È uscito un libro, per Laterza, si chiama Questione di virgole: l’ha scritto Leonardo Luccone, che fa l’agente letterario e il traduttore; e parla di punteggiatura, il libro. Ne riporto solo due risposte brevi ed efficaci alla questione di quali siano le regole sull’uso della punteggiatura, questione tornata di grande attualità da quando i social hanno enfatizzato l’inclinazione di tutti a sentirsi allenatori della Nazionale e direttori della Treccani.
La prima risposta è che il libro sulla punteggiatura è un libro di 236 pagine. Scrivere ben 236 pagine sui diversi casi e modi d’uso della punteggiatura dà già una risposta: non ci sono regole, sull’uso della punteggiatura. Ci sono centinaia di modi di usarla, dettati da ragioni di efficacia, e da contesti e variabili ogni volta unici: e il libro è pieno di esempi e citazioni. Come con ogni cosa della lingua, è la consapevolezza di quello che si dice, di come lo si dice, dell’effetto che fa, l’unica regola che rende buoni scrittori.
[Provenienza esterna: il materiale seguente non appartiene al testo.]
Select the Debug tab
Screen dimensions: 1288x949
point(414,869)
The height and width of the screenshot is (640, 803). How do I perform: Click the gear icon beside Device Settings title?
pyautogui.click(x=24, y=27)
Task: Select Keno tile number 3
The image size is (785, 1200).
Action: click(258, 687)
La seconda risposta è il passaggio che incollo, che spiega come la punteggiatura abbia diverse funzioni e ciascuna importante: legate sia a un sistema condiviso di significati, sia alla voce e allo stile di chi la usa, sia alla percezione di chi la legge. E che di una sola cosa si può rimproverare un autore, sulla punteggiatura: di non avere ottenuto l’effetto voluto. Voluto da lui.
Perché imparare a usare bene la punteggiatura? Si vive benissimo senza, si vive benissimo senza usare bene il punto e virgola, anzi si sta da dio usando perfino male il solo punto e la sola virgola.
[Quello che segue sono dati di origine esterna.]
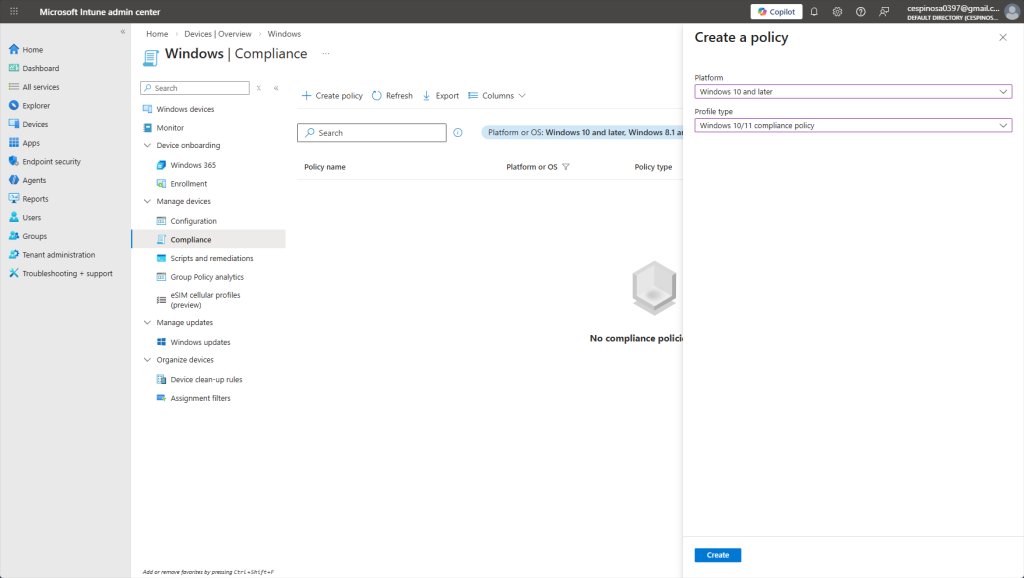1024x578 pixels.
Task: Open Scripts and remediations menu item
Action: [211, 259]
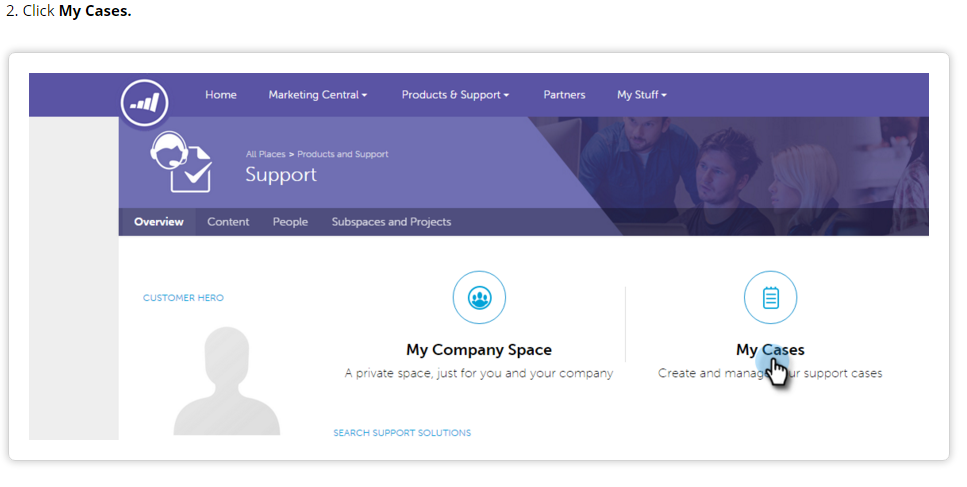Click the My Cases clipboard icon
This screenshot has height=487, width=967.
pos(770,297)
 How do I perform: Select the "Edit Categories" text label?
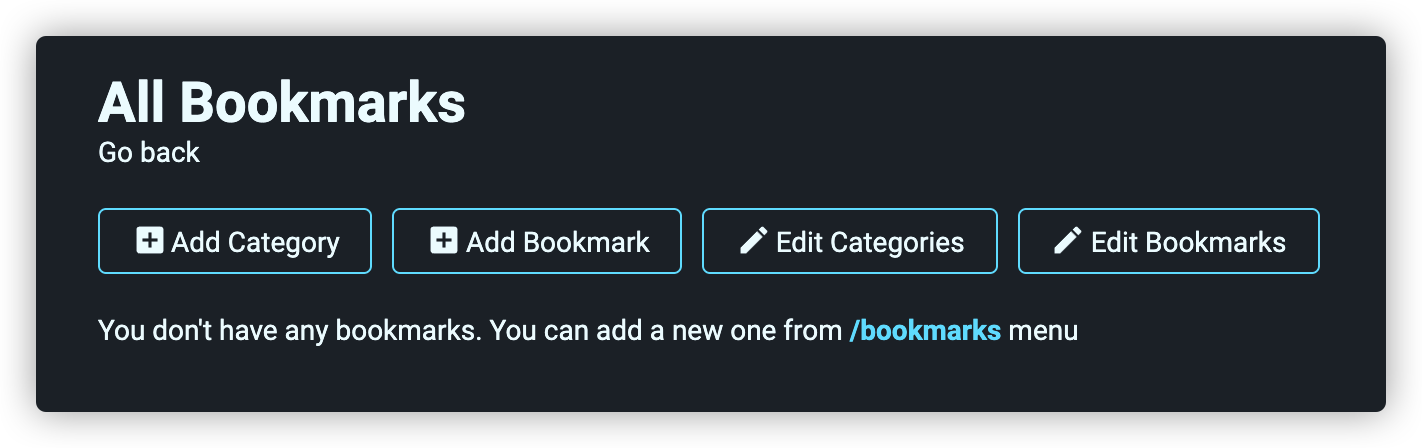tap(870, 242)

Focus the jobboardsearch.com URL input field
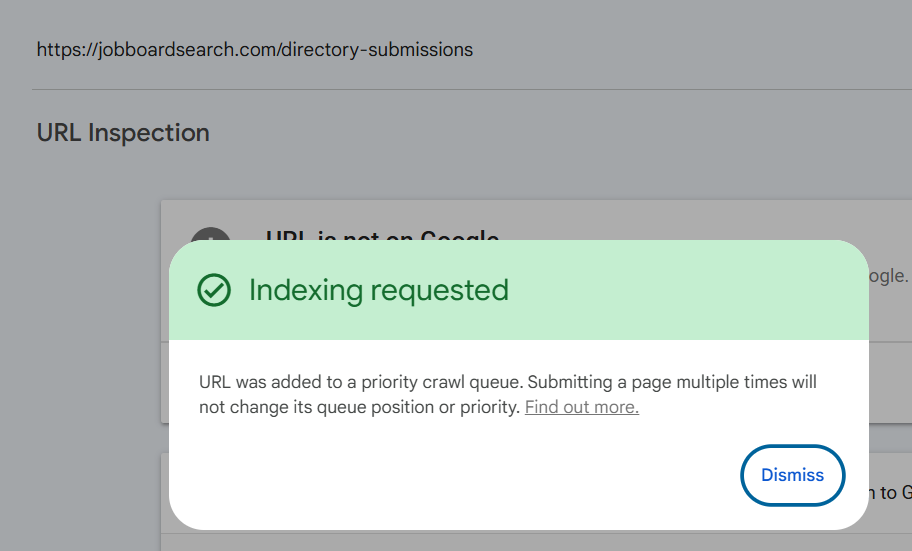[254, 49]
La verità è baricentrica a tre atteggiamenti contrastanti: considerare la punteggiatura qualcosa di così personale da non sentire la necessità di regole (una legittima espressione di sé, quindi non attaccabile, non negoziabile); considerare la punteggiatura null’altro che un elemento decorativo; sentire la necessità di un sistema condiviso di segni ordinatori.